MAIS, pour cela ils ont besoin d’assiettes. Et c’est là qu’on est « utiles ». Ils s’approchent de nous avec surprise.
Certains nous répondent namasté ravis de nous entendre parler hindi, puis poursuivent dans leur langue sans qu’on puisse comprendre, d’autres ne nous calculent même pas (mais ça va on a l’habitude, on a été caissière toutes les deux), les femmes en général sont fascinées (on sait pas trop si c’est notre couleur de peau, notre sari ou l’ensemble), et les hommes très intimidés…

On observe le spectacle des tenues extravagantes et brillantes, des mains tatouées de henné, des costumes en satin, des chaussures fraîchement cirées et des cheveux gominés. On s’émerveille devant les bijoux dorés, les saris ornés et les yeux khôlés…

Finalement la soirée passera vite et après le millier d’assiettes distribuées, on profitera du buffet divin et on se couchera des étoiles dans les yeux 🙂

My tailor is rich

Nous avons l’immeeeeeense plaisir de vous annoncer que ce joli petit blog un peu nostalgique après plus d’un mois de voyage, va se transformer pour quelques instants en ce qu’il fut jadis *roulements de tambour*: un blog de filles.
Ouaiiiiiiis !!! Et on peut vous dire que c’est difficile pour nous de cacher notre joie. Parce que quand on a décidé de partir, on s’est dit que quitter nos fringues ne serait pas le plus compliqué, qu’on était pas si superficielles que ça, et que 3 t-shirts et 2 pantalons seraient largement assez pour tenir quelques mois a bourlinguer en Asie. Et bien NON. Détrompez-vous, nous en tous cas on s’était bien trompées, on est obligées de se rendre a l’évidence : on n’est rien d’autres que des filles superficielles. On bave des qu’on voit un magasin de fringues et de bijoux, on déprime quand le matin on se pose la question « qu’est-ce que je vais mettre aujourd’hui » et qu’on se rend compte qu’en fait on a même pas le choix, et on fait même des rêves de nos gardes-robes qui nous attendent a la maison.

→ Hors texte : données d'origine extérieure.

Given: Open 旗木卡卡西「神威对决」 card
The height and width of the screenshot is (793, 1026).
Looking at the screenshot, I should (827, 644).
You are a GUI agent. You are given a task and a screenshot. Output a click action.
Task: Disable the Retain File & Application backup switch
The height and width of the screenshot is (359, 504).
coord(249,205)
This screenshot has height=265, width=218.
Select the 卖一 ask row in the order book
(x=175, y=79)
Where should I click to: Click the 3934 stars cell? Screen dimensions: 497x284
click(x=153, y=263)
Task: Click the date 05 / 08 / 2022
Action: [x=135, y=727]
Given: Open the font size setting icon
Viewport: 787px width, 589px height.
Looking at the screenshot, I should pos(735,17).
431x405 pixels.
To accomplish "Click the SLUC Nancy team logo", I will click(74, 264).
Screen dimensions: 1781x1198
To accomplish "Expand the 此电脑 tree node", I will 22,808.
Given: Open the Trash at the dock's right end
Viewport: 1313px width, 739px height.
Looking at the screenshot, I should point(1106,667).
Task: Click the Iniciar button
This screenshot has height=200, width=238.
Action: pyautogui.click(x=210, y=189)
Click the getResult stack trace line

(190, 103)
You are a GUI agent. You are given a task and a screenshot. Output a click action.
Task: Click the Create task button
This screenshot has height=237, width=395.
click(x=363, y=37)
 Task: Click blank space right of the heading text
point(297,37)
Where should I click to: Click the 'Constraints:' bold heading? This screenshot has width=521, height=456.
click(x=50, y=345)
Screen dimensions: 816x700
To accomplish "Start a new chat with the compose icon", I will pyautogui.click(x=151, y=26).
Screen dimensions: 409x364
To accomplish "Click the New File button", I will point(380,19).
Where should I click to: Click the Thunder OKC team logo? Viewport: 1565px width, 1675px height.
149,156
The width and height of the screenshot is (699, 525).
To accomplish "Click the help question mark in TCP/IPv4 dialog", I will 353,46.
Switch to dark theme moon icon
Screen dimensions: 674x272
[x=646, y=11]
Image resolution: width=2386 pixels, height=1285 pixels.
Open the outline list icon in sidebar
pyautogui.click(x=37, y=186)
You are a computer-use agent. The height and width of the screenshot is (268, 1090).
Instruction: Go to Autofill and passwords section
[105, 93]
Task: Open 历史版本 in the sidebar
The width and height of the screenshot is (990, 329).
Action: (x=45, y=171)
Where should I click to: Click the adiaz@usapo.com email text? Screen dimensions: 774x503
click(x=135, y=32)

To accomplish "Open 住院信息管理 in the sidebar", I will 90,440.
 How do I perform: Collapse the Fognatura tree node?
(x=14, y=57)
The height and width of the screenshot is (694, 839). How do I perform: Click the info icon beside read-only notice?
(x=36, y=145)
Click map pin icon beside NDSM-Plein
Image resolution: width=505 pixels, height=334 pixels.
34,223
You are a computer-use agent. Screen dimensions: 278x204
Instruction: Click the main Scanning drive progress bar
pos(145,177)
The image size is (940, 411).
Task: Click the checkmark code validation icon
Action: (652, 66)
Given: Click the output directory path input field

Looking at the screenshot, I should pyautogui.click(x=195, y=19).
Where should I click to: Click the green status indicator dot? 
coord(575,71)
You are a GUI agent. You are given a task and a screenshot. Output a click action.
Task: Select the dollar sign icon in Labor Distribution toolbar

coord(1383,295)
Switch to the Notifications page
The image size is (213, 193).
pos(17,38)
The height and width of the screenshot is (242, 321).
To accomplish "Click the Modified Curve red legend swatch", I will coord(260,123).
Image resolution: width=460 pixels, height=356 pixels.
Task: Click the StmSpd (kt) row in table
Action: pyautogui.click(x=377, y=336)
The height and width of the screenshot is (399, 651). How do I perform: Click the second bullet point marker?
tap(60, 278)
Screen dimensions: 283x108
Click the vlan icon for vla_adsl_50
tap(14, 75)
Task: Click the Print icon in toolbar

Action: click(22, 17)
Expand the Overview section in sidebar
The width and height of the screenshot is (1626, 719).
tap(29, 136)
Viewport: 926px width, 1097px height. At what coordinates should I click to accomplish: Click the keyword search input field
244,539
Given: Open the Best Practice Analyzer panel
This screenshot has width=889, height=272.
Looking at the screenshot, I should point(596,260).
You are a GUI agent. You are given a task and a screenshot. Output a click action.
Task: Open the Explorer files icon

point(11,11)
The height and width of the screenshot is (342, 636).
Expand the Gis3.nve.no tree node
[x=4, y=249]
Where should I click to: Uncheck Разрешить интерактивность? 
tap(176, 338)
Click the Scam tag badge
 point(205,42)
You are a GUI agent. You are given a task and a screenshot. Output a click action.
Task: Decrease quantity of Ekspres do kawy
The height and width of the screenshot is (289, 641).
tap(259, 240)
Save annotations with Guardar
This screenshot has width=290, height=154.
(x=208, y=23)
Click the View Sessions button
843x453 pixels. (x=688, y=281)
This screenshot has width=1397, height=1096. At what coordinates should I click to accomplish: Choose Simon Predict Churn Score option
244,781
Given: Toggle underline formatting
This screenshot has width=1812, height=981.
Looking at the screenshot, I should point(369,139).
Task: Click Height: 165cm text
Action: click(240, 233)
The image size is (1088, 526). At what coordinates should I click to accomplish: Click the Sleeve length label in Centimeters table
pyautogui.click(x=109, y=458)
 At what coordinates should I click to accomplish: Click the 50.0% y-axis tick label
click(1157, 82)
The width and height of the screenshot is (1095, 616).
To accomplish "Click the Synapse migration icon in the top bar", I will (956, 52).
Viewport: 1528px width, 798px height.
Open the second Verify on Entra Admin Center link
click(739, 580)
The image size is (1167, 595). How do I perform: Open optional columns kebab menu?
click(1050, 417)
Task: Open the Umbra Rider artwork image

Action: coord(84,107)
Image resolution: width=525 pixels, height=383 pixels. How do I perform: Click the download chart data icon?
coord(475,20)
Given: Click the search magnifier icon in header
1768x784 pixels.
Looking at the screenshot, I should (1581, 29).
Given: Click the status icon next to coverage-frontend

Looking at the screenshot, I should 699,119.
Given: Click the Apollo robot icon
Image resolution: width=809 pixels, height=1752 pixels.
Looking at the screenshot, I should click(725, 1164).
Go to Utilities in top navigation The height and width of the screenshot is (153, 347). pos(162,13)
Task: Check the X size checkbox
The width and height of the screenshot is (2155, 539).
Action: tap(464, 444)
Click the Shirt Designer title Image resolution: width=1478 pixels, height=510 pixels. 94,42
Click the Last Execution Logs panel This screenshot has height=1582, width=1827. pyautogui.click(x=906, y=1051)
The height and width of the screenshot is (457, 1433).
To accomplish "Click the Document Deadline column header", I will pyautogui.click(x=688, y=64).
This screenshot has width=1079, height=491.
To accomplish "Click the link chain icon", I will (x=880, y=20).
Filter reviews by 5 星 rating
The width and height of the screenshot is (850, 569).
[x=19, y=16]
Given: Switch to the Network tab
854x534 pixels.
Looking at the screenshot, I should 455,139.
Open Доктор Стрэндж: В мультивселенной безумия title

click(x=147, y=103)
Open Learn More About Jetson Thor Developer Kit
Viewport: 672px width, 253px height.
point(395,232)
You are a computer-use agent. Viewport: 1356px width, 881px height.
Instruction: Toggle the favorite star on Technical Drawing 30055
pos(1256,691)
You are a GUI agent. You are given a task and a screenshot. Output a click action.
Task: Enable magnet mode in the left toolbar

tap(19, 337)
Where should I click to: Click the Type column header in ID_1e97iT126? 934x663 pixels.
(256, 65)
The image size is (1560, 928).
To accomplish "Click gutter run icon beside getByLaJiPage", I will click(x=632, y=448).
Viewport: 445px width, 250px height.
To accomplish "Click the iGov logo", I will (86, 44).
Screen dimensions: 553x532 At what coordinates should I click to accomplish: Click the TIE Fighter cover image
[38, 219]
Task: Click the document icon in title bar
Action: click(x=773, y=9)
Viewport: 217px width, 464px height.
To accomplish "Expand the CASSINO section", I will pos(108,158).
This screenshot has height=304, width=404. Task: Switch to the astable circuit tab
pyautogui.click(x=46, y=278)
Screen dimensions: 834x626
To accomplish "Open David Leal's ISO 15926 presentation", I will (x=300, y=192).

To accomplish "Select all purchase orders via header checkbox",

Mais ça, c’était avant. Avant qu’on arrive à Mahabalipuram. Cette ville a fait taire la voix a l’interieur de nous qui nous criait « stop, il y en a marre d’être déguisée en globetrotteuse, quand est-ce que tu vas recommencer a être coquette ? »
Et puis on a découvert qu’il était possible de se faire fabriquer des fringues sur mesure pour rien du tout. Et faire le contour de tes pieds pour en faire des chaussures que tu as dessinées est le métier de certaines personnes. Et là on peut vous dire qu’essayer une robe après avoir porté les 2 mêmes pantalons (sales la plupart du temps) pendant 1 mois, ben ça rend heureuse.

Voilà comme la scène s’est déroulée :

Après 17h de bus, attente, avion, taxi foireux, attente et bus, on débarque dans cette jolie ville sur le golfe du Bengale. On vous a déjà vanté ses louanges : Mahabalipuram.
Mais a l’instant où on a trouvé dans la même heure la guesthouse parfaite, du wi-fi gratuit, des magasins de bijoux en pagaille, des machines à coudre dehors dans la rues et des hommes accroupis en train de travailler le cuir, on a oublié nos mésaventures, notre agacement et notre fatigue aussitôt.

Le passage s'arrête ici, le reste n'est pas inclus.